HIV/AIDS origin traced to Kinshasa, DR Congo, in 1920s; spread by trains

The origin of the HIV/AIDS pandemic has been traced to Kinshasa - now the capital of the Democratic Republic of Congo - around 100 years ago. Population growth, the sex trade and railways allowed the disease to spread, according to researchers from the journal Science. They used archived samples of the HIV virus’s genetic code to trace its source and found the evidence pointed to early 1920s Kinshasa - then known as Leopoldville - where unsterilised needles used in health clinics helped spread the disease. The virus was escalated by men - who outnumbered women by two to one - which lead to the growth of a massive sex trade.

It was already known that HIV in humans arose by cross species transmission from chimpanzees in that region of Africa, but this study maps in great detail the spread of the virus from Kinshasa, it was fascinating to read.

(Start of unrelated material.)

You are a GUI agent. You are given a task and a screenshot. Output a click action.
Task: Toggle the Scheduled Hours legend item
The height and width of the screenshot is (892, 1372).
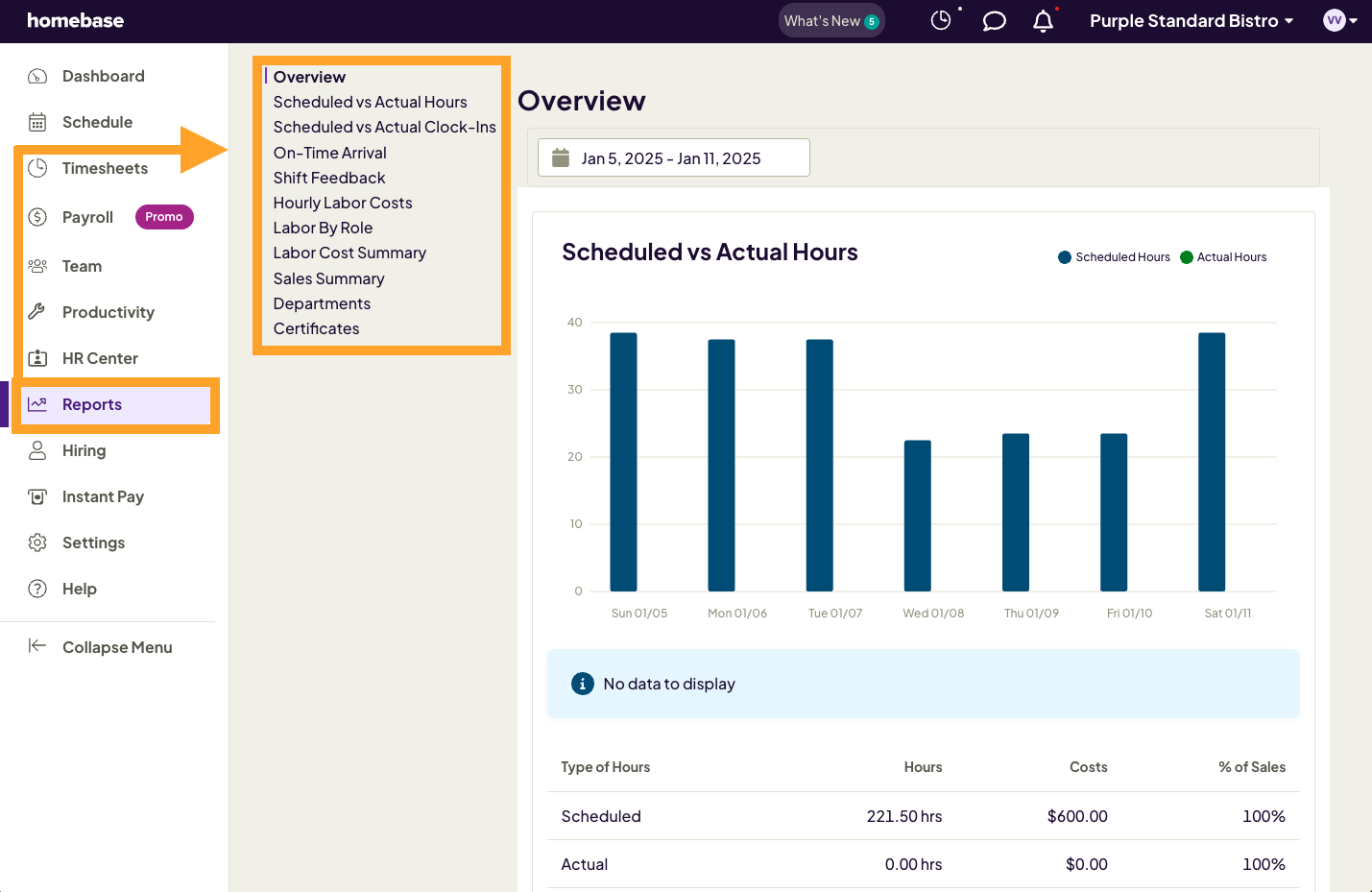click(1113, 256)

Dr Andrew Freedman, a reader in infectious diseases at Cardiff University

The disease was spread to neighbouring regions by the Belgian-backed railway. “Data from colonial archives tells us that by the end of 1940s over one million people were travelling through Kinshasa on the railways each year,” Nuno Faria of Oxford University’s Department of Zoology, one of the authors of the paper, said. Over the following decades it spread throughout the world, but was only identified in 1981. As part of the research, scientists from the University of Oxford and the University of Leuven in Belgium tried to reconstruct HIV’s “family tree” to trace its origin. HIV is a mutated version of a chimpanzee virus which was probably passed to people through contact with infected blood while handling meat.

We think it is likely that social changes around independence in 1960 saw the virus ‘break out’ from small groups of infected people to infect the wider population and eventually the world.